Toronto: The malaria drug hydroxychloroquine may not prevent COVID-19 illness or stop novel coronavirus infection when used as preventive medicine within four days after exposure to the virus, according to a study. Scientists, including those from the McGill University in Canada, assessed whether the drug hydroxychloroquine (HCQ) can prevent symptomatic infection after exposure to the novel coronavirus, SARS-CoV-2, is unknown.
In the study, published in the New England Journal of Medicine, the researchers conducted a randomised placebo-controlled trial across the US and parts of Canada testing HCQ as a preventive medicine, or prophylactic, following potential exposure to SARS-CoV-2.
“We enrolled adults who had household or occupational exposure to someone with confirmed COVID-19 at a distance of less than 6 feet (ft) for more than 10 minutes while wearing neither a face mask nor an eye shield (high-risk exposure), or while wearing a face mask but no eye shield (moderate-risk exposure),” the scientists wrote in the study.
Almost 90 per cent of the participants (719 of 821), according to the study, reported a high-risk exposure to a confirmed COVID-19 contact.
The researchers then randomly assigned the 821 symptomless participants to receive either a placebo (a fake drug), or HCQ within four days after exposure.
According to the study, the drug treatment involved 800 milligrammes (mg) of HCQ given once, followed by 600 mg in six to eight hours, then 600 mg daily for 4 additional days.
The scientists then monitored the outcome in the patients, and noted if there was either laboratory-confirmed COVID-19 diagnosis, or if they developed illness compatible with the disease within 14 days.
They said incidence of new COVID-19 symptoms did not differ significantly between participants receiving HCQ (49 of 414), and those receiving placebo (58 of 407).
According to the study, side effects were more common with HCQ than with placebo, but no serious adverse reactions were reported by the participants.
“After high-risk or moderate-risk exposure to COVID-19, HCQ did not prevent illness compatible with COVID-19, or confirmed infection when used as postexposure prophylaxis within four days after exposure,” the scientists concluded in the study.
Citing the limitations of the study, the researchers said the vast majority of the participants, including health care workers, were unable to access testing due to the lack of availability of diagnostic testing in the US.
Instead of diagnostic tests, they used the US clinical case definition of probable COVID-19 to evaluate the outcomes of HCQ prophylaxis. “Reproduction of our results in other, ongoing trials would confirm our findings,” the researchers said.

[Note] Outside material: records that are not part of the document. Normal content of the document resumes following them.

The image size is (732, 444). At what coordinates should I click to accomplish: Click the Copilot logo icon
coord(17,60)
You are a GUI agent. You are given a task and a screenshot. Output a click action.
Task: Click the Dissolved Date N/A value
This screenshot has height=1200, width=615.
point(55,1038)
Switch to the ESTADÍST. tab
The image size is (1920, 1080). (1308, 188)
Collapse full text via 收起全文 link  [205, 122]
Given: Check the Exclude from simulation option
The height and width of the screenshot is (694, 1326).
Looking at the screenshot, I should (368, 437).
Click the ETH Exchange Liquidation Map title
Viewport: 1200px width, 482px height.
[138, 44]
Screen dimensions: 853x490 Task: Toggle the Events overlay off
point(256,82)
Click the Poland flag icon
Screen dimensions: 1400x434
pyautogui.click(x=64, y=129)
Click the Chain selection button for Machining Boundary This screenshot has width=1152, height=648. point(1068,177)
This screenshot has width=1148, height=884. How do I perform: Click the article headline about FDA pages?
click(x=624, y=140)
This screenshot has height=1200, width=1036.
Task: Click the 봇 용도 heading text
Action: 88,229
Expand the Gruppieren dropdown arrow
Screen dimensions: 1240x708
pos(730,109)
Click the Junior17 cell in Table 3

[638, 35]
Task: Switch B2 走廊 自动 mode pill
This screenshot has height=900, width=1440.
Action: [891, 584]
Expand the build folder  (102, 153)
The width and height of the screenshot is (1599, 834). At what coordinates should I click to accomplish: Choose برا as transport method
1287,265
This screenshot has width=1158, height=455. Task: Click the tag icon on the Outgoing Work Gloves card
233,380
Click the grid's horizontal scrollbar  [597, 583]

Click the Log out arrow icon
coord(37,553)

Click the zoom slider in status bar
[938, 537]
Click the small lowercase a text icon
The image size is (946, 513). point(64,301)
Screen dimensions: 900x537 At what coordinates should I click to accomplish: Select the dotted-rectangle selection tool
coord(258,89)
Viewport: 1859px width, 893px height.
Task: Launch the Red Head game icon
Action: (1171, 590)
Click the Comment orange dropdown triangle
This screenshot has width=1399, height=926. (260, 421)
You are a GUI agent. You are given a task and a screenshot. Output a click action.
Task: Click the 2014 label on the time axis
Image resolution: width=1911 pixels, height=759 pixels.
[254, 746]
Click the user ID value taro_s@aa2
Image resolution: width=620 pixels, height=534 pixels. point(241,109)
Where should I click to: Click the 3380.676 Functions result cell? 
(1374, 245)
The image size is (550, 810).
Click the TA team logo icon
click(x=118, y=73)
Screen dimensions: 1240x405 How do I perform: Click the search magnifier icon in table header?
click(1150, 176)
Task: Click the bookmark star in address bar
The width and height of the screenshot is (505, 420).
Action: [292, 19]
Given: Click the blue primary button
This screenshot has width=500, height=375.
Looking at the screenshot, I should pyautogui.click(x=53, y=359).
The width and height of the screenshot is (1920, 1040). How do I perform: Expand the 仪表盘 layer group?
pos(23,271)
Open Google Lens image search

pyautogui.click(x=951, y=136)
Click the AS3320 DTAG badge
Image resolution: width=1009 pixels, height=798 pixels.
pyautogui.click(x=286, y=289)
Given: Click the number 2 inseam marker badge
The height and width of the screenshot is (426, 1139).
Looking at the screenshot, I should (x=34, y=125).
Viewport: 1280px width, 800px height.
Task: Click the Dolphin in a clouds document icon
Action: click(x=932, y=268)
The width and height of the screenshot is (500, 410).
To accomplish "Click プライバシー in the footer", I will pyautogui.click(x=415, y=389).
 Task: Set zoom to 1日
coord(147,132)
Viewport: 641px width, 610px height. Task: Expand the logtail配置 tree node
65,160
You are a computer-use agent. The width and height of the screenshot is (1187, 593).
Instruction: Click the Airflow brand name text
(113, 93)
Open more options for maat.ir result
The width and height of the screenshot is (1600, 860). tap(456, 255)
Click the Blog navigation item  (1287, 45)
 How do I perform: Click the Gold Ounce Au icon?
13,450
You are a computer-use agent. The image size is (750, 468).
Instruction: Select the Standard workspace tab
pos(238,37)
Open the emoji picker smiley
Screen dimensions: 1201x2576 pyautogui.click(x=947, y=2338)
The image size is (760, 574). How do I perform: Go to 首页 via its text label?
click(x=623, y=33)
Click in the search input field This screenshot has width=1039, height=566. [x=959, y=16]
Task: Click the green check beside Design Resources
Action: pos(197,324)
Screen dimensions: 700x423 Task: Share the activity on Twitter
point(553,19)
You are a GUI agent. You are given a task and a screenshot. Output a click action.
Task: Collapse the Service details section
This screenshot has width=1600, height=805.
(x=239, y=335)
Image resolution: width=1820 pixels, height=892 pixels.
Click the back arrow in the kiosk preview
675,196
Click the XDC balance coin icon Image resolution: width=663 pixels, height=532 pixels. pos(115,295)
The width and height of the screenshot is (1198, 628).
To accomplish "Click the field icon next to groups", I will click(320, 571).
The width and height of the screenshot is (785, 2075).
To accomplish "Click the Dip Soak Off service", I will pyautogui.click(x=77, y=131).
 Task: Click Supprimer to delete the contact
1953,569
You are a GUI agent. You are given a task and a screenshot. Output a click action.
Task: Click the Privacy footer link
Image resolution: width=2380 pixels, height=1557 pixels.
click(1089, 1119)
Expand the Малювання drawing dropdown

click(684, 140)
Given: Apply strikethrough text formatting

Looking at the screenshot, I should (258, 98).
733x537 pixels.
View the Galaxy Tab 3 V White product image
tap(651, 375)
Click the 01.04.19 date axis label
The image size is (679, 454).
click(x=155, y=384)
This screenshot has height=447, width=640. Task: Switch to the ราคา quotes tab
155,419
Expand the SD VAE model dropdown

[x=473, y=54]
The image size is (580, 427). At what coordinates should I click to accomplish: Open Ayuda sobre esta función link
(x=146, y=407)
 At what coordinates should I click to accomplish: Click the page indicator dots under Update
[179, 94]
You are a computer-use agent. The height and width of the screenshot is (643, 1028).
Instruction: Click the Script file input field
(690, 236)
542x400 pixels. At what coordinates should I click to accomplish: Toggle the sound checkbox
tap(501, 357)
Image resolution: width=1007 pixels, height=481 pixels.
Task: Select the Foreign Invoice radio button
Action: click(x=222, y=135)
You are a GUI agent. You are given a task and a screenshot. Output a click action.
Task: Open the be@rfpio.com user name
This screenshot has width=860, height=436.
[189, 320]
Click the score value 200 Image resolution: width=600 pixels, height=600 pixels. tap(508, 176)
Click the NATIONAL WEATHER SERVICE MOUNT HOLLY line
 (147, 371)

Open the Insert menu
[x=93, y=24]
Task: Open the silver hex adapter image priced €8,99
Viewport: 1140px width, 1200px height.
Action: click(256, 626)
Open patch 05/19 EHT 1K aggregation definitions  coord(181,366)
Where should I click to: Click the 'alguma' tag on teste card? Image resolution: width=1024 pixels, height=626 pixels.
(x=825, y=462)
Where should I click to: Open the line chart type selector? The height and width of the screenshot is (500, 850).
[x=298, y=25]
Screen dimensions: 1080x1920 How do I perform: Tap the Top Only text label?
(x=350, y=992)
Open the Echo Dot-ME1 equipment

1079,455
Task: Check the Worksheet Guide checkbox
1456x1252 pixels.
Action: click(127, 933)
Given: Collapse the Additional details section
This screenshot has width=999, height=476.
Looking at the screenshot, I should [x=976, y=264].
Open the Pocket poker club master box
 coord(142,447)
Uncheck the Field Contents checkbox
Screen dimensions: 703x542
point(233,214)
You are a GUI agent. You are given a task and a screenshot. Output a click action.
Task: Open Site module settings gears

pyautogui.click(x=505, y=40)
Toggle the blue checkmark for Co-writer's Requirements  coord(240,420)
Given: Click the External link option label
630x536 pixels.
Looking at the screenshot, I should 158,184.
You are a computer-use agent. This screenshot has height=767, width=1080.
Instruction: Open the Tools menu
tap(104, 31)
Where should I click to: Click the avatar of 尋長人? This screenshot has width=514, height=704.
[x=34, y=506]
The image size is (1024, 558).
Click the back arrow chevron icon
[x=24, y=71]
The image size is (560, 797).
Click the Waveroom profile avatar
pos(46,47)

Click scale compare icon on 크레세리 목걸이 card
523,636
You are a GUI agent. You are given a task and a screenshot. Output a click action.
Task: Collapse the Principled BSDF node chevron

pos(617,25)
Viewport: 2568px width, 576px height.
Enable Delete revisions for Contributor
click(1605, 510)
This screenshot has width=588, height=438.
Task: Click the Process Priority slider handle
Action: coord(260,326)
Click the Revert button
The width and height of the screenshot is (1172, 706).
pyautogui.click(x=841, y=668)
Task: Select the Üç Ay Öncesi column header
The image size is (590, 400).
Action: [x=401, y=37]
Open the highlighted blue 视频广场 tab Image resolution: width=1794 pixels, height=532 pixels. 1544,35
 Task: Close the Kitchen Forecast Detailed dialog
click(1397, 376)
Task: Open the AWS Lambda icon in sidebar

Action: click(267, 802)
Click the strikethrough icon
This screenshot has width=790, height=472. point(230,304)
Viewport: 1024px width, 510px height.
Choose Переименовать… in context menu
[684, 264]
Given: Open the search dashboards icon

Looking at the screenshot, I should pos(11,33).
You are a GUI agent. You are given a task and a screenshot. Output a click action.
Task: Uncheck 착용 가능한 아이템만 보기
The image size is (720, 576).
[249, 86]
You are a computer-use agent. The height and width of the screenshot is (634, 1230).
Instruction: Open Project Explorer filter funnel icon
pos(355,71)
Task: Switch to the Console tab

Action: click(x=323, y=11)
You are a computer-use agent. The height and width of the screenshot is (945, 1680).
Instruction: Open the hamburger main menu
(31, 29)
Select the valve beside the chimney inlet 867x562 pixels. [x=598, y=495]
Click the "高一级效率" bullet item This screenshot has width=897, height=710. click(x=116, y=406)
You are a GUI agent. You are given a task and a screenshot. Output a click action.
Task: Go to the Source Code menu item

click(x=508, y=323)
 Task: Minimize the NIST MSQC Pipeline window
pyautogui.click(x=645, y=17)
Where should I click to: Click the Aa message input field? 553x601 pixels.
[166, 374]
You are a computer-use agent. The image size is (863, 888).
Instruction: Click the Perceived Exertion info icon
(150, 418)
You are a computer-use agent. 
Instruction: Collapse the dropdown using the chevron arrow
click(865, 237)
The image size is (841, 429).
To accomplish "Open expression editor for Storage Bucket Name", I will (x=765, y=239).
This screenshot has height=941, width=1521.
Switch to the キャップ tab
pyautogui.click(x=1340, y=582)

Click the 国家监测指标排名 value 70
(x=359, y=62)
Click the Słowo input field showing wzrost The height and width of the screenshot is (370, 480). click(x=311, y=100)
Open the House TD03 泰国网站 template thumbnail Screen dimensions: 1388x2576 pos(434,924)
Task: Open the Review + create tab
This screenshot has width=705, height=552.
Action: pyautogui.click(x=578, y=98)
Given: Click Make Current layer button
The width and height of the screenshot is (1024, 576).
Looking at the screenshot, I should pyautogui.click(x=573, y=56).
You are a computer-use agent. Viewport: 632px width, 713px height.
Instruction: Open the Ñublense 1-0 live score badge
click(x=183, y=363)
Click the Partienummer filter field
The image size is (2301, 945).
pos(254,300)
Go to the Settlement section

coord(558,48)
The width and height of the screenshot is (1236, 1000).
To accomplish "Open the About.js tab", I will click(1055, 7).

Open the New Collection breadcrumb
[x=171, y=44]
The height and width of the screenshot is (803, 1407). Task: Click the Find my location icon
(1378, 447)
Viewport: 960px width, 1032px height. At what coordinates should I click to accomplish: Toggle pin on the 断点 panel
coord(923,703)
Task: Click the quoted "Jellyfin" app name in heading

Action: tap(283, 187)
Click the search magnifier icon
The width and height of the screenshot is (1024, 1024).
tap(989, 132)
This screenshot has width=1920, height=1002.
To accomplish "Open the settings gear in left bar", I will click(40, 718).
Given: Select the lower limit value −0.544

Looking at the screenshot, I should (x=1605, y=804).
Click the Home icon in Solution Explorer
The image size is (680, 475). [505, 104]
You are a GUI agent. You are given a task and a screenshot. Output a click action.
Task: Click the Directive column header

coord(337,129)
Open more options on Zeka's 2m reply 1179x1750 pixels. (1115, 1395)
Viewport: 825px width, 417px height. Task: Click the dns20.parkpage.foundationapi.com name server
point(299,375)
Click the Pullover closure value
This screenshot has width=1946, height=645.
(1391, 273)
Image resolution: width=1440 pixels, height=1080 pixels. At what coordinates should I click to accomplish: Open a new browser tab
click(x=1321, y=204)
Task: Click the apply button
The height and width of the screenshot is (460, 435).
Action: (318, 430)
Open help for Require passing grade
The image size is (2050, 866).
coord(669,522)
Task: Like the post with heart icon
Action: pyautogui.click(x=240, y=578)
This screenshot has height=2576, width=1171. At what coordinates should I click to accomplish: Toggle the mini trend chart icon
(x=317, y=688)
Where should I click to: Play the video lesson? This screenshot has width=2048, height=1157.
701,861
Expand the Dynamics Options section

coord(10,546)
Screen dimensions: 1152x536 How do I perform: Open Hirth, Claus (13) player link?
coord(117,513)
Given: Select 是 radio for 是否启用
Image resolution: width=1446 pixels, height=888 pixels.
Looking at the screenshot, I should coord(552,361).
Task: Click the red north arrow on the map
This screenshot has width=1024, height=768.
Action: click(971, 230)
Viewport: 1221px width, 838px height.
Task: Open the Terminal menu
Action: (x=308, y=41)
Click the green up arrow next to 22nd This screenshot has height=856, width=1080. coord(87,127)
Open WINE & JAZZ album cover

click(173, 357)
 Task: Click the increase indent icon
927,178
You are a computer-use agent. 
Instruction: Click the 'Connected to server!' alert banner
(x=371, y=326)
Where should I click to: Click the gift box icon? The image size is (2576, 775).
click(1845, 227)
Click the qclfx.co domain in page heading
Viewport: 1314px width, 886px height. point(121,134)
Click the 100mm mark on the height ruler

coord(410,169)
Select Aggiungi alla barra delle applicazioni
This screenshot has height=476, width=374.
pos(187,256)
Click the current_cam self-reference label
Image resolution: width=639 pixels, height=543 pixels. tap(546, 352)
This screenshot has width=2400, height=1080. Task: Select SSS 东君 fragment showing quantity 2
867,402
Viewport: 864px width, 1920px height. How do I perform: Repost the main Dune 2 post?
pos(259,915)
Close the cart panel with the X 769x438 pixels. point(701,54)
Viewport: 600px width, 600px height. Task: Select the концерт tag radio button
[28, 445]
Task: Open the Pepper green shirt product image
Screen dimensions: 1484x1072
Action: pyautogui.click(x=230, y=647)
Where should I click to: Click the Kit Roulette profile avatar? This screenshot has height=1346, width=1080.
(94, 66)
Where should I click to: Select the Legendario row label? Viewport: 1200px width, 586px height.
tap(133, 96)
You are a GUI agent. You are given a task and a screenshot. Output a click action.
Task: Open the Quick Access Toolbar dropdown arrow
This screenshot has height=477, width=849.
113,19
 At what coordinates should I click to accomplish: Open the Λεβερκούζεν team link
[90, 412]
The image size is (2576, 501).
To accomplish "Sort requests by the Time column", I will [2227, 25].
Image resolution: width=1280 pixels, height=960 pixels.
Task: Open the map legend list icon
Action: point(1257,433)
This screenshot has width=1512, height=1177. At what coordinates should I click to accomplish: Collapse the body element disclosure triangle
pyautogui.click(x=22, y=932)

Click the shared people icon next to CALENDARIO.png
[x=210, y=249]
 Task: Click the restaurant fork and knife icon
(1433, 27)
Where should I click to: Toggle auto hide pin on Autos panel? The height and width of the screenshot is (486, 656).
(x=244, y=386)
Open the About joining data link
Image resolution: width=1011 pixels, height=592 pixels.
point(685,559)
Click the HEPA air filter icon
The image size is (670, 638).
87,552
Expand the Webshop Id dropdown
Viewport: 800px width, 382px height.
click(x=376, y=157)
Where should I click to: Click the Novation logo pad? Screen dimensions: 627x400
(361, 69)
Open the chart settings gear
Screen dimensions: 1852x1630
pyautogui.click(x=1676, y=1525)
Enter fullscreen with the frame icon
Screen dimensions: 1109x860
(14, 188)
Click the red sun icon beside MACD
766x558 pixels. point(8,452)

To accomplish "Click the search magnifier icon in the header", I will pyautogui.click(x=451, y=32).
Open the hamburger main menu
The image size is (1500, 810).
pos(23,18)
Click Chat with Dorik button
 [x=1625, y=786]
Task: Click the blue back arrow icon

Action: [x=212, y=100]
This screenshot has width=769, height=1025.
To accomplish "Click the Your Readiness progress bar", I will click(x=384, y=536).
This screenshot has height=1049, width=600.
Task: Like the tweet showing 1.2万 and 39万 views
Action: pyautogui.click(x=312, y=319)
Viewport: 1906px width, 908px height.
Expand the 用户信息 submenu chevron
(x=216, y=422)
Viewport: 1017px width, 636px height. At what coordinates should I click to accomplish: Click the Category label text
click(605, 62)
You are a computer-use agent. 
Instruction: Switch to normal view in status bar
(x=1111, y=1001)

Myron S Cohen from The University of North Carolina at Chapel Hill in the US noted in an editorial linked to the study that the trial methods did not allow consistent proof of exposure to SARS-CoV-2.
He said there was also no sufficient evidence confirming that the symptom complex that was reported by the participants represented novel coronavirus infection. “It is hard to be certain how many participants in the trial actually had COVID-19,” Cohen said.
He added that those enrolled in the trial were younger, with a median age of 40 years, and had fewer coexisting conditions than persons in whom severe COVID-19 is most likely to develop. “So enrollment of higher-risk participants might have yielded a different result,” he said.
According to Cohen, the results published in the study “are more provocative than definitive,” and he said the potential prevention benefits of HCQ remain to be determined.